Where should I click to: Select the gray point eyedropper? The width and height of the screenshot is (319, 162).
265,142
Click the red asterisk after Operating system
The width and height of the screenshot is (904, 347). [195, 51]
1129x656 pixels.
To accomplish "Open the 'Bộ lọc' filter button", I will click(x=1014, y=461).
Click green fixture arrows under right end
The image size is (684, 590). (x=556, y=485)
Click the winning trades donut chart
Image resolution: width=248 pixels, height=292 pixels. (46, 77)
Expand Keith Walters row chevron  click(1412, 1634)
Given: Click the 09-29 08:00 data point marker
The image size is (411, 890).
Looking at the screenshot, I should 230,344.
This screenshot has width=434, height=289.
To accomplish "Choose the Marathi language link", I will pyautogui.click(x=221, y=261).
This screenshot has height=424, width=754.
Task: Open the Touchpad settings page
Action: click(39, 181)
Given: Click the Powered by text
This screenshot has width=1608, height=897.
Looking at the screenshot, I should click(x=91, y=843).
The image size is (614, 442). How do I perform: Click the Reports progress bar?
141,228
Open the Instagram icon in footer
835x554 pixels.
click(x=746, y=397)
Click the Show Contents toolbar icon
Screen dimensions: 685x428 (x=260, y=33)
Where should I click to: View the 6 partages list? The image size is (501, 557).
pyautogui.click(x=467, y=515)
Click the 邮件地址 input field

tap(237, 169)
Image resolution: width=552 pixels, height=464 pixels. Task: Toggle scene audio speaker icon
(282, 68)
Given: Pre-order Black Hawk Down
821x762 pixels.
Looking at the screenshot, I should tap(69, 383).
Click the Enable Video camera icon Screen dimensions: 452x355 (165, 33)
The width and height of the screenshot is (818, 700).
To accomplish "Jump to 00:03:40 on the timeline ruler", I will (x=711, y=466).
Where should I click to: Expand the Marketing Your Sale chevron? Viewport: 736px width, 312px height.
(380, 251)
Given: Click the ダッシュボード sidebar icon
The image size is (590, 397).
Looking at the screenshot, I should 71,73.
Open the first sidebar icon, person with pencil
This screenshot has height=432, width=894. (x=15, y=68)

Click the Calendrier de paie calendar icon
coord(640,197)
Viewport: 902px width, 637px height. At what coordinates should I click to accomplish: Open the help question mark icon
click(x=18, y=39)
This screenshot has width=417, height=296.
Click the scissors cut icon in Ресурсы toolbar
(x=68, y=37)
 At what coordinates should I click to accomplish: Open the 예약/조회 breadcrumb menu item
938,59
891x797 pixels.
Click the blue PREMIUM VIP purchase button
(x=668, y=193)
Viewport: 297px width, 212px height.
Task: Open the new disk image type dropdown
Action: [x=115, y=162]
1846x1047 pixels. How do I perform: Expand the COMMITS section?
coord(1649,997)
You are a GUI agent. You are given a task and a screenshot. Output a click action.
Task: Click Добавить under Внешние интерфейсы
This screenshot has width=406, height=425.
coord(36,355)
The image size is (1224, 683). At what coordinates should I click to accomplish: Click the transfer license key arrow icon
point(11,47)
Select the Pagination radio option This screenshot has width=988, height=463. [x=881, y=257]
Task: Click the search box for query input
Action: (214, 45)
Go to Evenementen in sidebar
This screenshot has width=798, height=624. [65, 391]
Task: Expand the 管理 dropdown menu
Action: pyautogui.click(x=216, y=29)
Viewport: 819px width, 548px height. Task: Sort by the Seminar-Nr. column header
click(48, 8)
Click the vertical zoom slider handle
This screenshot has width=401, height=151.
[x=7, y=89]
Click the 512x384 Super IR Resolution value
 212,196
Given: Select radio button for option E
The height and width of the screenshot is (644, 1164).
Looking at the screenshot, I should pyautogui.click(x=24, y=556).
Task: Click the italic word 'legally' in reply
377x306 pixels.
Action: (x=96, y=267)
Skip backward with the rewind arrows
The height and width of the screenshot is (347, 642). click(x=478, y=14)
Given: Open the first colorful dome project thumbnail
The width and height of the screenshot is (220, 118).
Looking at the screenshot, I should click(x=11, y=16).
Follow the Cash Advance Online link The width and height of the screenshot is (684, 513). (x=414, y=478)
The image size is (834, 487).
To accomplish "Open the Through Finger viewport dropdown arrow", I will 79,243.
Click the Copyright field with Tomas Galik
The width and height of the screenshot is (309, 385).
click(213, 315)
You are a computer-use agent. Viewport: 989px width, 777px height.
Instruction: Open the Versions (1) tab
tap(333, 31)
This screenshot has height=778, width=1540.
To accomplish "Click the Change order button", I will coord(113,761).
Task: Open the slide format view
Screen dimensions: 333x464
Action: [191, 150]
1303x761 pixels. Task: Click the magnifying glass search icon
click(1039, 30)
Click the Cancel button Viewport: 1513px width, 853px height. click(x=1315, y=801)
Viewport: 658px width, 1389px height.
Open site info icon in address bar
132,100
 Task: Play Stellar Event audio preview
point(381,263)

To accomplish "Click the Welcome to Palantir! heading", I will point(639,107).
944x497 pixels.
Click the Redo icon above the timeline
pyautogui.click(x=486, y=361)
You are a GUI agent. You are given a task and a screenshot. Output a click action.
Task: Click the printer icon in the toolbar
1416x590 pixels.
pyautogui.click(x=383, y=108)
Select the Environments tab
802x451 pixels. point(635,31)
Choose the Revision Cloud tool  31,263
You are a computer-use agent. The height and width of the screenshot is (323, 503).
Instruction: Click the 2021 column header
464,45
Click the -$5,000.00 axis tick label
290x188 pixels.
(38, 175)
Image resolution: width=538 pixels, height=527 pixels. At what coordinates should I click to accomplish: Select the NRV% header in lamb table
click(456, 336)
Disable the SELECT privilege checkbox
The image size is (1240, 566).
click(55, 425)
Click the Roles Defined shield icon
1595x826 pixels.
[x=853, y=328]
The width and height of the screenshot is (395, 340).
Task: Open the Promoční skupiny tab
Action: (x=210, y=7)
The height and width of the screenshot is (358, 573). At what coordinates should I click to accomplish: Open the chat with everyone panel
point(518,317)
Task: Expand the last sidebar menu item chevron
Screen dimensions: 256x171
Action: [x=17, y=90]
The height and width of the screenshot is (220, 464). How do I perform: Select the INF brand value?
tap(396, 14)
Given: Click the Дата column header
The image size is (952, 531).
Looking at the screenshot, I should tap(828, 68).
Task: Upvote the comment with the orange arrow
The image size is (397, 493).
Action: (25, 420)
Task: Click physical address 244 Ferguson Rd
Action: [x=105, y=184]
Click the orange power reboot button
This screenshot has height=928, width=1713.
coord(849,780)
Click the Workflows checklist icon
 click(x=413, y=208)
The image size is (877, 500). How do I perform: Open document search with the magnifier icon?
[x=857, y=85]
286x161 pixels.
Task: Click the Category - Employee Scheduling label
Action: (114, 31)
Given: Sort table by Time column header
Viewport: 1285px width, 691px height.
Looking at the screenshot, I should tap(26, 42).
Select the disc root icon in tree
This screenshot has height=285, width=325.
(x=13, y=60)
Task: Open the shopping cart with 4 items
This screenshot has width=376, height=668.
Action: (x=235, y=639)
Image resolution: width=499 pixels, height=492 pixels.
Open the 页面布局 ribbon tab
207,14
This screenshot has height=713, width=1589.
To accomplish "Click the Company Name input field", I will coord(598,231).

◆ ◆ ◆ ◆ ◆ ◆ ◆

Try it: Set the entries above down again, each one exactly as written.

Task result:
Where should I click to: Select the gray point eyedropper? The width and height of the screenshot is (319, 162).
265,142
Click the red asterisk after Operating system
The width and height of the screenshot is (904, 347). [195, 51]
1129x656 pixels.
To accomplish "Open the 'Bộ lọc' filter button", I will click(x=1014, y=461).
Click green fixture arrows under right end
The image size is (684, 590). (x=556, y=485)
Click the winning trades donut chart
Image resolution: width=248 pixels, height=292 pixels. (46, 77)
Expand Keith Walters row chevron  click(1412, 1634)
Given: Click the 09-29 08:00 data point marker
The image size is (411, 890).
Looking at the screenshot, I should 230,344.
This screenshot has width=434, height=289.
To accomplish "Choose the Marathi language link", I will pyautogui.click(x=221, y=261).
This screenshot has height=424, width=754.
Task: Open the Touchpad settings page
Action: click(39, 181)
Given: Click the Powered by text
This screenshot has width=1608, height=897.
Looking at the screenshot, I should click(x=91, y=843).
The image size is (614, 442). How do I perform: Click the Reports progress bar?
141,228
Open the Instagram icon in footer
835x554 pixels.
click(x=746, y=397)
Click the Show Contents toolbar icon
Screen dimensions: 685x428 (x=260, y=33)
Where should I click to: View the 6 partages list? The image size is (501, 557).
pyautogui.click(x=467, y=515)
Click the 邮件地址 input field

tap(237, 169)
Image resolution: width=552 pixels, height=464 pixels. Task: Toggle scene audio speaker icon
(282, 68)
Given: Pre-order Black Hawk Down
821x762 pixels.
Looking at the screenshot, I should tap(69, 383).
Click the Enable Video camera icon Screen dimensions: 452x355 (165, 33)
The width and height of the screenshot is (818, 700).
To accomplish "Jump to 00:03:40 on the timeline ruler", I will (x=711, y=466).
Where should I click to: Expand the Marketing Your Sale chevron? Viewport: 736px width, 312px height.
(380, 251)
Given: Click the ダッシュボード sidebar icon
The image size is (590, 397).
Looking at the screenshot, I should 71,73.
Open the first sidebar icon, person with pencil
This screenshot has height=432, width=894. (x=15, y=68)

Click the Calendrier de paie calendar icon
coord(640,197)
Viewport: 902px width, 637px height. At what coordinates should I click to accomplish: Open the help question mark icon
click(x=18, y=39)
This screenshot has width=417, height=296.
Click the scissors cut icon in Ресурсы toolbar
(x=68, y=37)
 At what coordinates should I click to accomplish: Open the 예약/조회 breadcrumb menu item
938,59
891x797 pixels.
Click the blue PREMIUM VIP purchase button
(x=668, y=193)
Viewport: 297px width, 212px height.
Task: Open the new disk image type dropdown
Action: [x=115, y=162]
1846x1047 pixels. How do I perform: Expand the COMMITS section?
coord(1649,997)
You are a GUI agent. You are given a task and a screenshot. Output a click action.
Task: Click Добавить under Внешние интерфейсы
This screenshot has width=406, height=425.
coord(36,355)
The image size is (1224, 683). At what coordinates should I click to accomplish: Click the transfer license key arrow icon
point(11,47)
Select the Pagination radio option This screenshot has width=988, height=463. [x=881, y=257]
Task: Click the search box for query input
Action: (214, 45)
Go to Evenementen in sidebar
This screenshot has width=798, height=624. [65, 391]
Task: Expand the 管理 dropdown menu
Action: pyautogui.click(x=216, y=29)
Viewport: 819px width, 548px height. Task: Sort by the Seminar-Nr. column header
click(48, 8)
Click the vertical zoom slider handle
This screenshot has width=401, height=151.
[x=7, y=89]
Click the 512x384 Super IR Resolution value
 212,196
Given: Select radio button for option E
The height and width of the screenshot is (644, 1164).
Looking at the screenshot, I should pyautogui.click(x=24, y=556).
Task: Click the italic word 'legally' in reply
377x306 pixels.
Action: (x=96, y=267)
Skip backward with the rewind arrows
The height and width of the screenshot is (347, 642). click(x=478, y=14)
Given: Open the first colorful dome project thumbnail
The width and height of the screenshot is (220, 118).
Looking at the screenshot, I should click(x=11, y=16).
Follow the Cash Advance Online link The width and height of the screenshot is (684, 513). (x=414, y=478)
The image size is (834, 487).
To accomplish "Open the Through Finger viewport dropdown arrow", I will 79,243.
Click the Copyright field with Tomas Galik
The width and height of the screenshot is (309, 385).
click(213, 315)
You are a computer-use agent. Viewport: 989px width, 777px height.
Instruction: Open the Versions (1) tab
tap(333, 31)
This screenshot has height=778, width=1540.
To accomplish "Click the Change order button", I will coord(113,761).
Task: Open the slide format view
Screen dimensions: 333x464
Action: [191, 150]
1303x761 pixels. Task: Click the magnifying glass search icon
click(1039, 30)
Click the Cancel button Viewport: 1513px width, 853px height. click(x=1315, y=801)
Viewport: 658px width, 1389px height.
Open site info icon in address bar
132,100
 Task: Play Stellar Event audio preview
point(381,263)

To accomplish "Click the Welcome to Palantir! heading", I will point(639,107).
944x497 pixels.
Click the Redo icon above the timeline
pyautogui.click(x=486, y=361)
You are a GUI agent. You are given a task and a screenshot. Output a click action.
Task: Click the printer icon in the toolbar
1416x590 pixels.
pyautogui.click(x=383, y=108)
Select the Environments tab
802x451 pixels. point(635,31)
Choose the Revision Cloud tool  31,263
You are a computer-use agent. The height and width of the screenshot is (323, 503).
Instruction: Click the 2021 column header
464,45
Click the -$5,000.00 axis tick label
290x188 pixels.
(38, 175)
Image resolution: width=538 pixels, height=527 pixels. At what coordinates should I click to accomplish: Select the NRV% header in lamb table
click(456, 336)
Disable the SELECT privilege checkbox
The image size is (1240, 566).
click(55, 425)
Click the Roles Defined shield icon
1595x826 pixels.
[x=853, y=328]
The width and height of the screenshot is (395, 340).
Task: Open the Promoční skupiny tab
Action: (x=210, y=7)
The height and width of the screenshot is (358, 573). At what coordinates should I click to accomplish: Open the chat with everyone panel
point(518,317)
Task: Expand the last sidebar menu item chevron
Screen dimensions: 256x171
Action: [x=17, y=90]
The height and width of the screenshot is (220, 464). How do I perform: Select the INF brand value?
tap(396, 14)
Given: Click the Дата column header
The image size is (952, 531).
Looking at the screenshot, I should tap(828, 68).
Task: Upvote the comment with the orange arrow
The image size is (397, 493).
Action: (25, 420)
Task: Click physical address 244 Ferguson Rd
Action: [x=105, y=184]
Click the orange power reboot button
This screenshot has height=928, width=1713.
coord(849,780)
Click the Workflows checklist icon
 click(x=413, y=208)
The image size is (877, 500). How do I perform: Open document search with the magnifier icon?
[x=857, y=85]
286x161 pixels.
Task: Click the Category - Employee Scheduling label
Action: (114, 31)
Given: Sort table by Time column header
Viewport: 1285px width, 691px height.
Looking at the screenshot, I should tap(26, 42).
Select the disc root icon in tree
This screenshot has height=285, width=325.
(x=13, y=60)
Task: Open the shopping cart with 4 items
This screenshot has width=376, height=668.
Action: (x=235, y=639)
Image resolution: width=499 pixels, height=492 pixels.
Open the 页面布局 ribbon tab
207,14
This screenshot has height=713, width=1589.
To accomplish "Click the Company Name input field", I will coord(598,231).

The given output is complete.